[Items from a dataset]
- - - -

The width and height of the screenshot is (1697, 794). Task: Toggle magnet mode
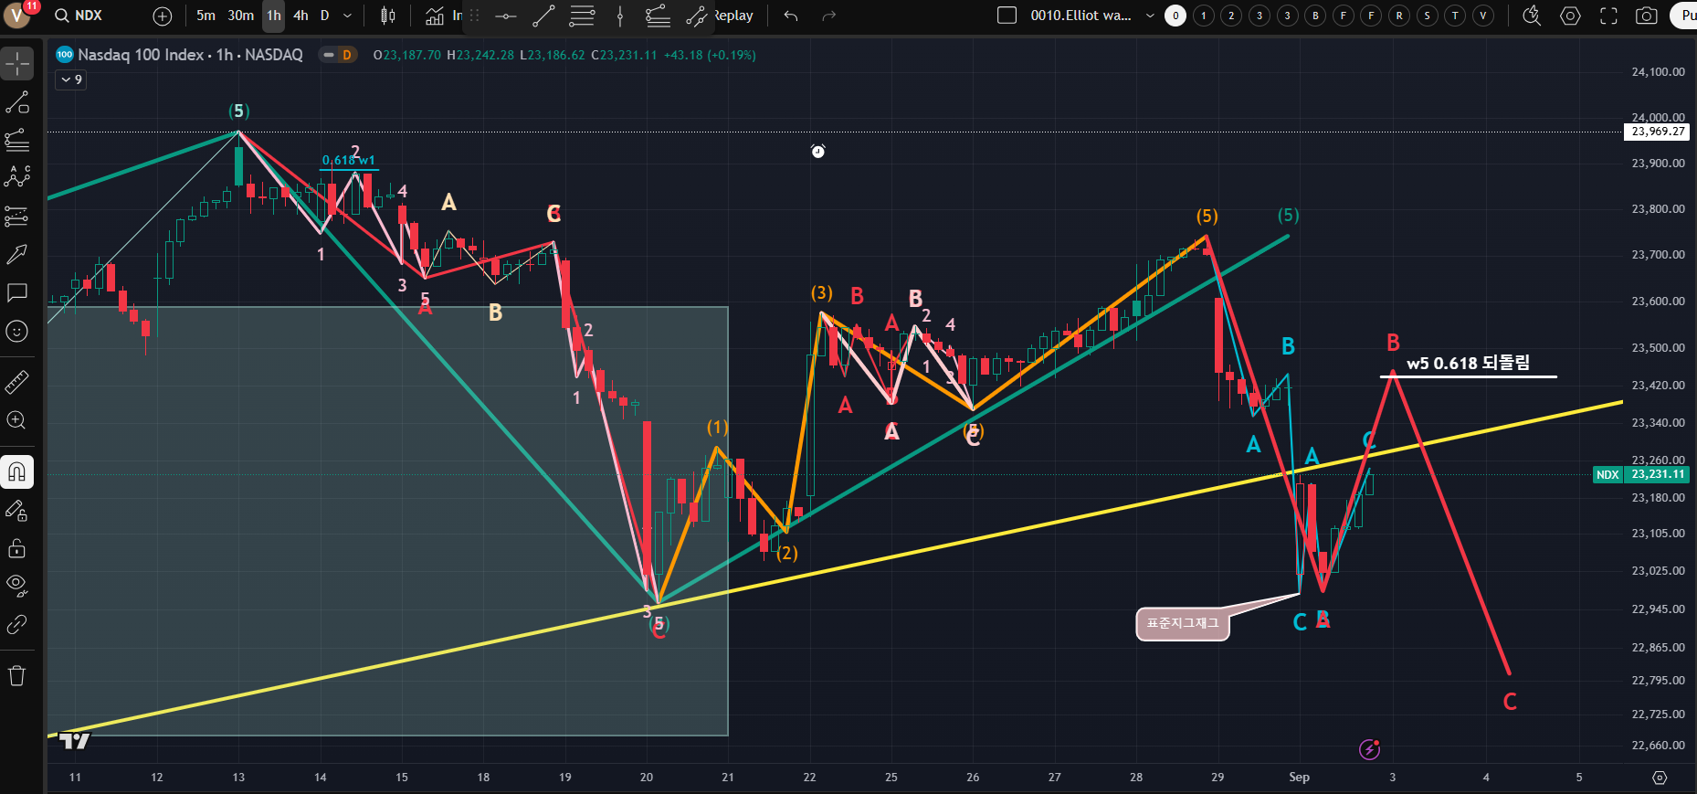tap(17, 471)
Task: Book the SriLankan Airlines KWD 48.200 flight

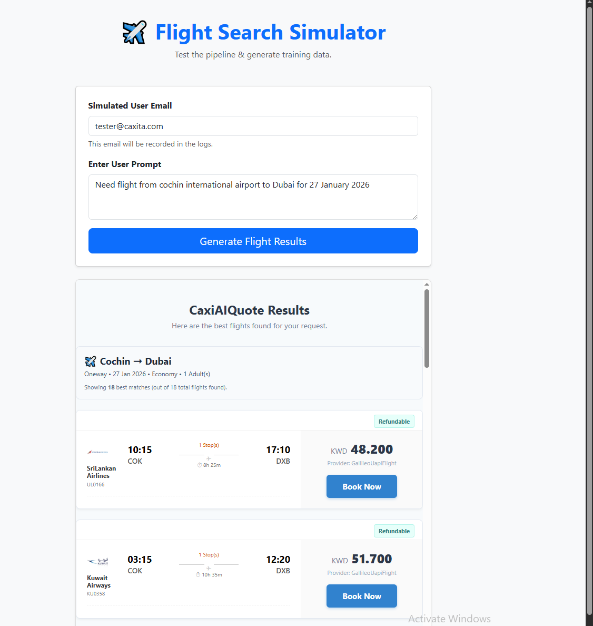Action: click(x=361, y=487)
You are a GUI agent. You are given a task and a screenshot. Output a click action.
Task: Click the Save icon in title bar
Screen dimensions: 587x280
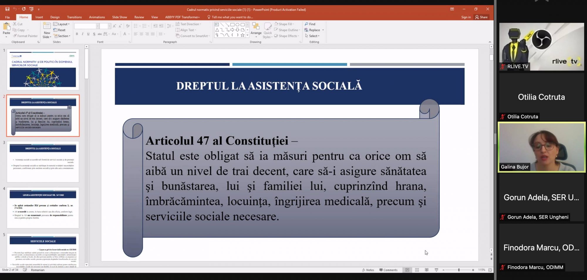click(x=7, y=9)
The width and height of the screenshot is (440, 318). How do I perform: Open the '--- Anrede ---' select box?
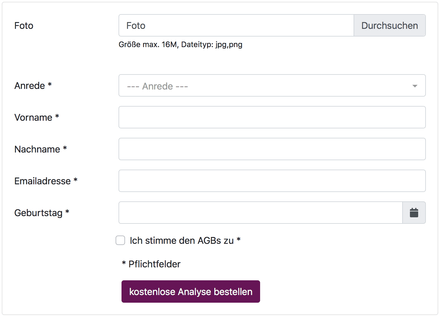(265, 86)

- - - -

• _Work to be completed_
Any picture found in the data is to be skipped while the rest is copied exactly.

• _Task solution_
The width and height of the screenshot is (1697, 794). Task: Toggle magnet mode
tap(17, 471)
Task: Book the SriLankan Airlines KWD 48.200 flight

Action: click(x=361, y=487)
You are a GUI agent. You are given a task and a screenshot. Output a click action.
Task: Click the Save icon in title bar
Screen dimensions: 587x280
click(x=7, y=9)
The width and height of the screenshot is (440, 318). How do I perform: Open the '--- Anrede ---' select box?
(265, 86)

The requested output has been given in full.